Consumer sentiment has improved slightly this month, boosted by the measures announced in Budget 2024.
The latest Credit Union Consumer Sentiment Index registered a pick up in the public’s mood, following weakness in recent months.
The index stood at 60.4 in the month, compared to 58.8 in September. However that still leaves it below the reading for August, and well below the survey’s 27-year average of 84.9.
People were less negative about their finances in the month, while spending plans also improved.
However caution remained, with consumers still concerned about the higher cost of living and the outlook for jobs.
The report’s author, economist Austin Hughes, said that the improvement in sentiment in Ireland ran counter to a gloomier picture in other countries – suggesting the turnaround was based on domestic factors.
He pointed to the household support measures announced in Budget 2024 as a major factor in that.
“Encouragingly, a modest easing in concerns in relation to their household finances coincided with an improvement in consumer spending plans,” he said. “It should be noted that the October reading points to considerable caution in relation to the buying climate at present.

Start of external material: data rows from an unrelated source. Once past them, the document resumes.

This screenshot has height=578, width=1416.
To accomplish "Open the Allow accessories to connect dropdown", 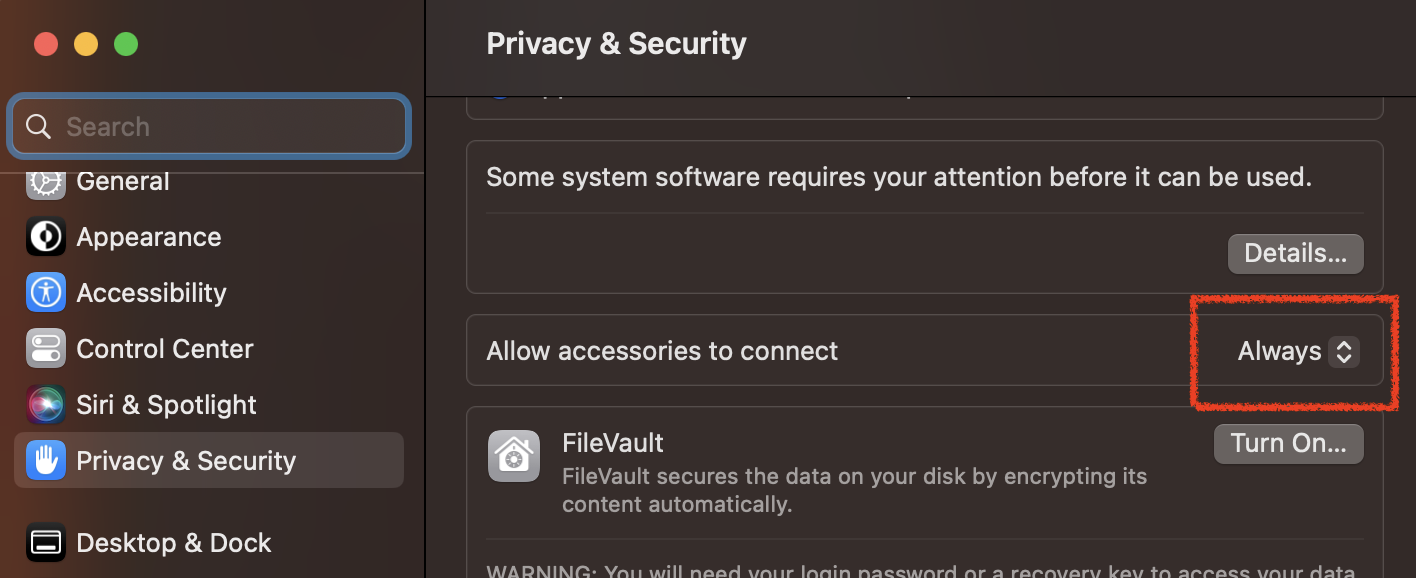I will [1298, 352].
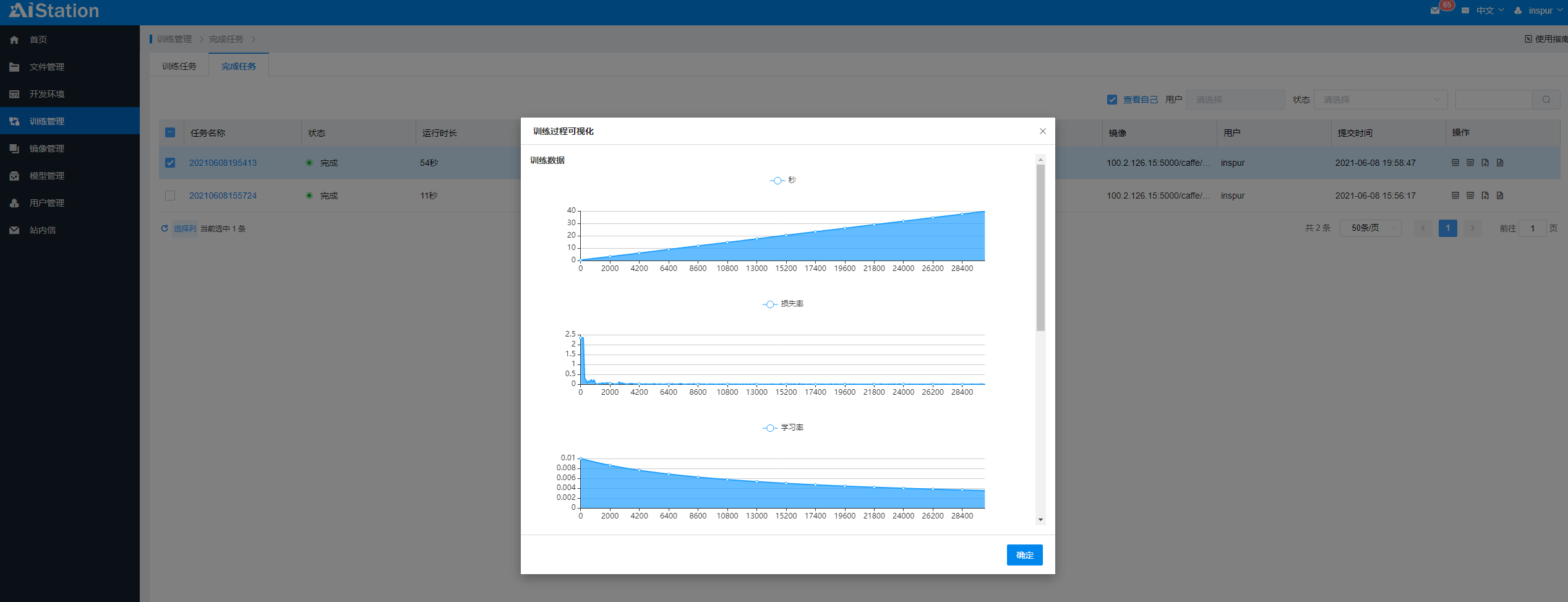Click the 文件管理 folder icon
The height and width of the screenshot is (602, 1568).
pos(14,67)
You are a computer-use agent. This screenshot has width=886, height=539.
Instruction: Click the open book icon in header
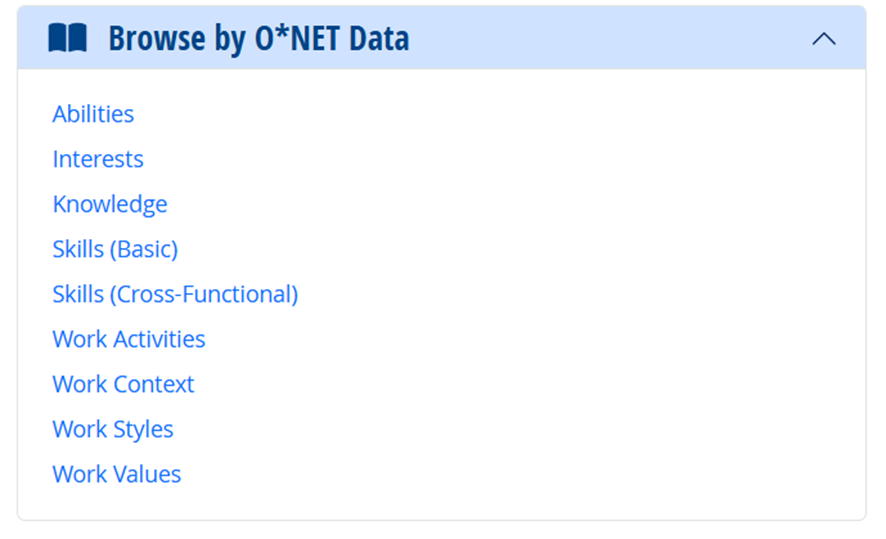coord(68,39)
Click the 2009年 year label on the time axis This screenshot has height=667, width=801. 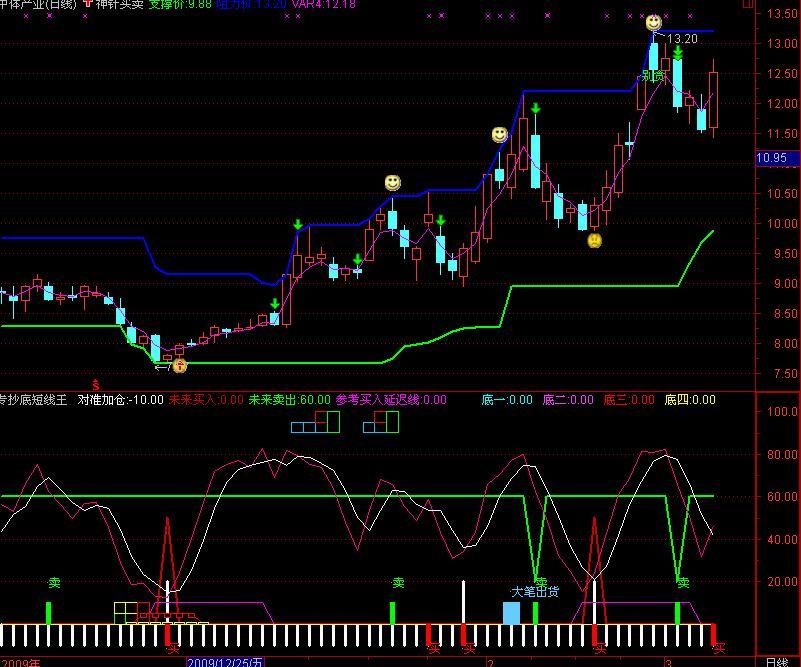tap(20, 661)
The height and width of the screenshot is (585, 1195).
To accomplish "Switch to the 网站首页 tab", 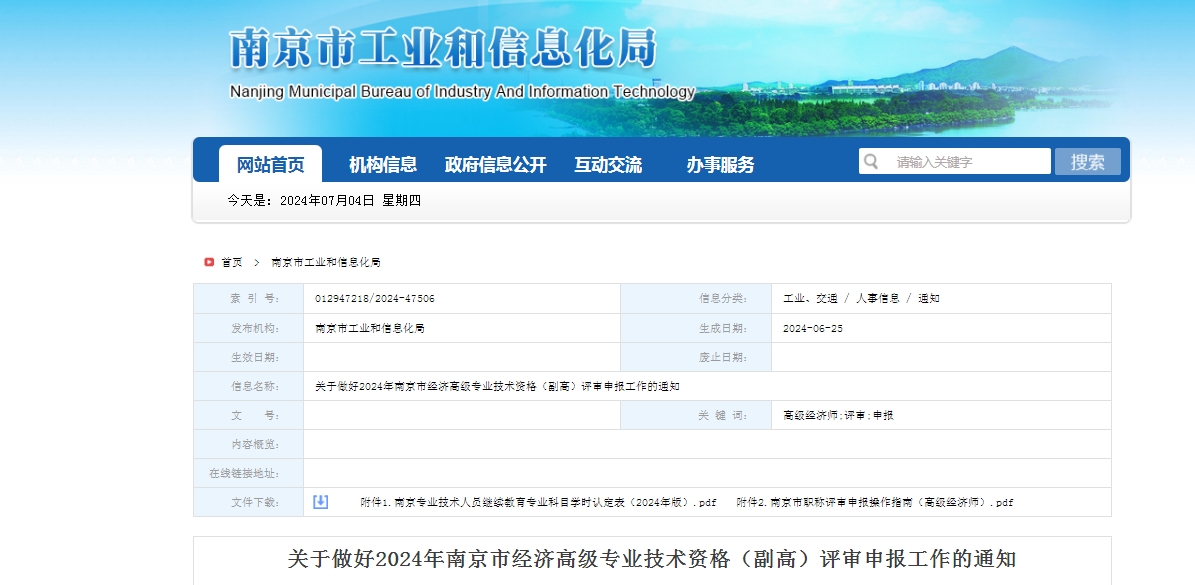I will click(x=271, y=165).
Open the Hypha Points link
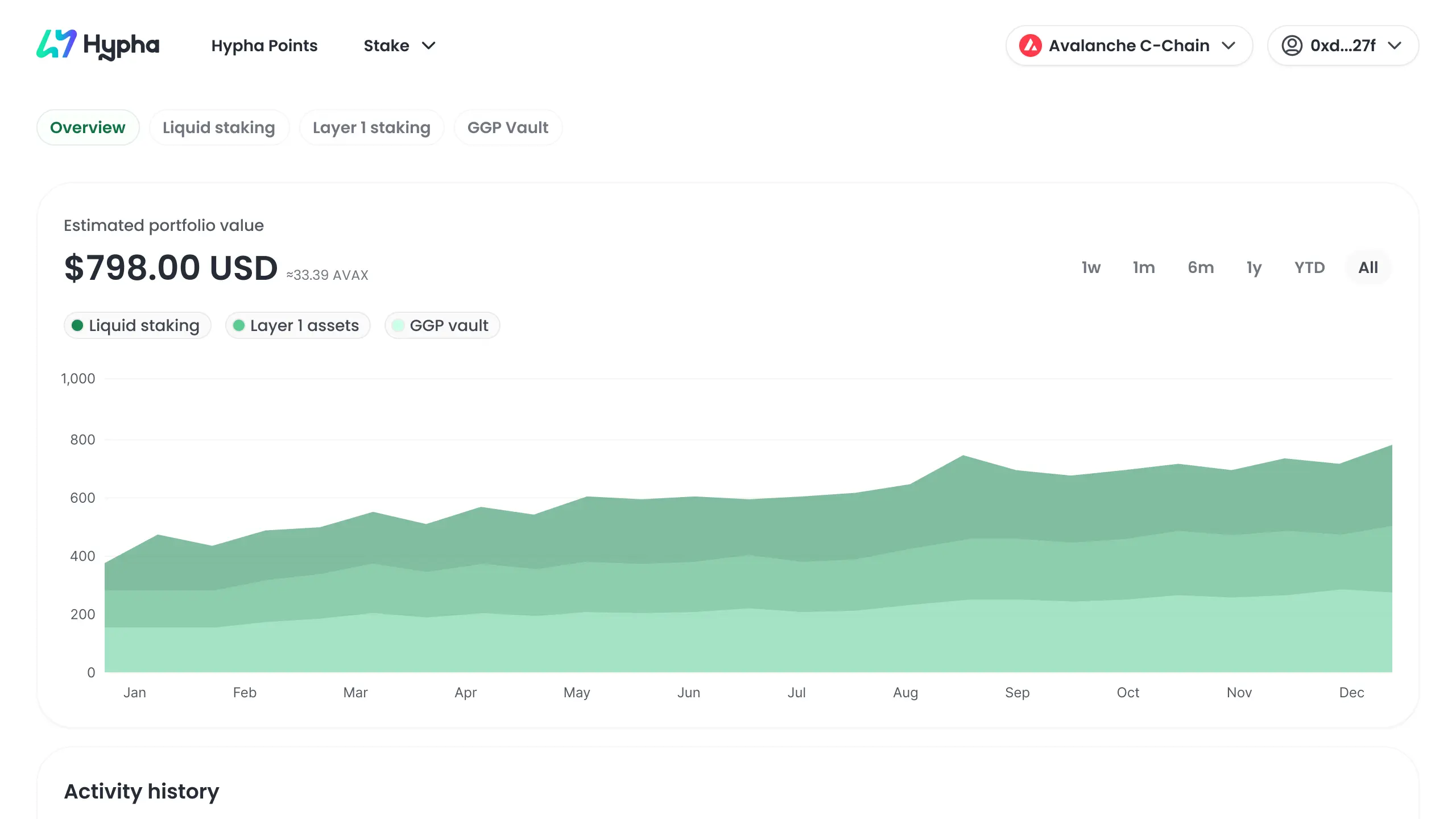The height and width of the screenshot is (819, 1456). pyautogui.click(x=264, y=46)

“However, it may be that Budget measures have made more consumers both able and willing to spend.”
They survey also pointed to the different economic circumstances facing a variety of Irish consumers.
A quarter of respondents said that, while they felt the Irish economy was doing well, their own circumstances did not reflect that.
Meanwhile less than one in five said they were benefitting either a litttle, or a lot, from an improving economy.
A further 10% said the economy was not doing well, but they are.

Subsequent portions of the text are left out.